*Listed records*:
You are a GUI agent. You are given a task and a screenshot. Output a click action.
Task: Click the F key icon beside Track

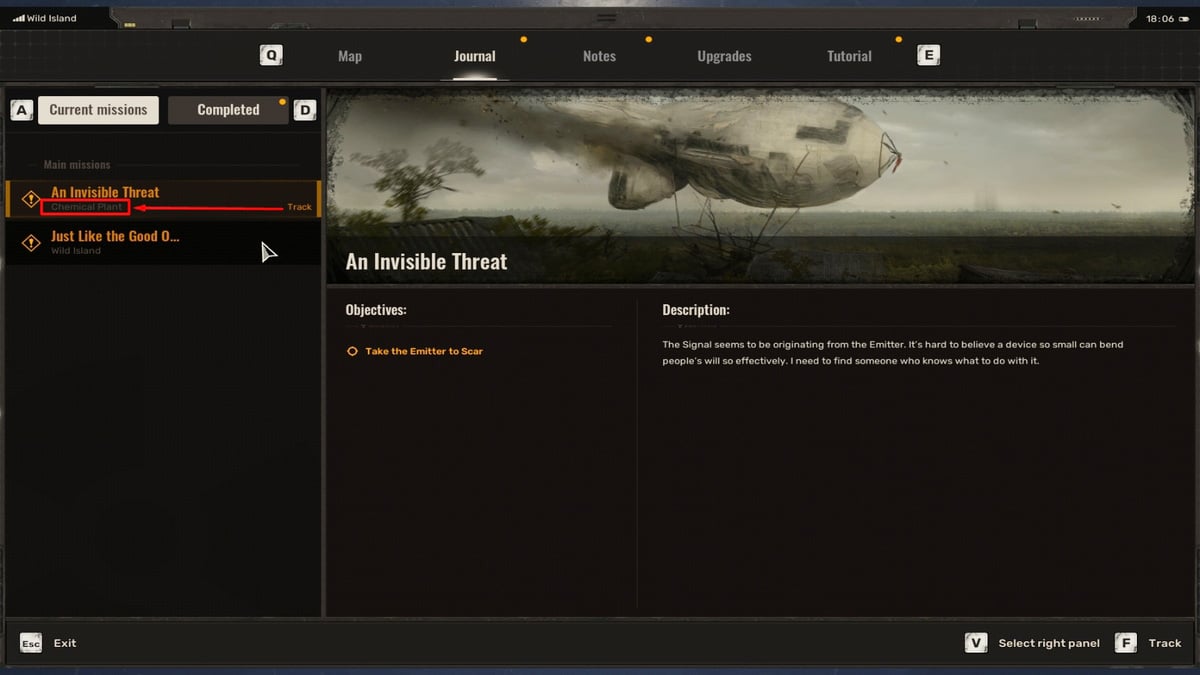tap(1126, 643)
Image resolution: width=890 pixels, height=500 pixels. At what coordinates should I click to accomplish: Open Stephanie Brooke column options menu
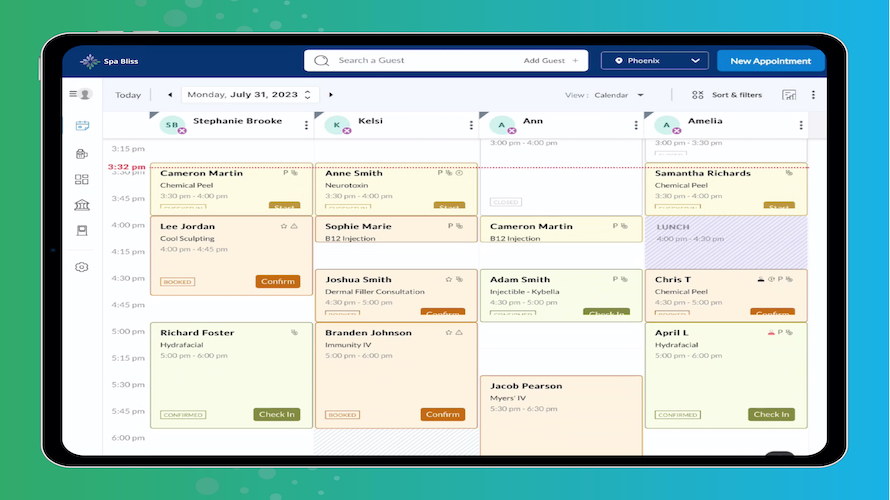[307, 125]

*Work required*: Leave every picture out and set down exactly the lines running from the one with "Image resolution: width=890" to the last line of the material above.

*Answer area*:
Image resolution: width=890 pixels, height=500 pixels. At what coordinates should I click to accomplish: Open Stephanie Brooke column options menu
[307, 125]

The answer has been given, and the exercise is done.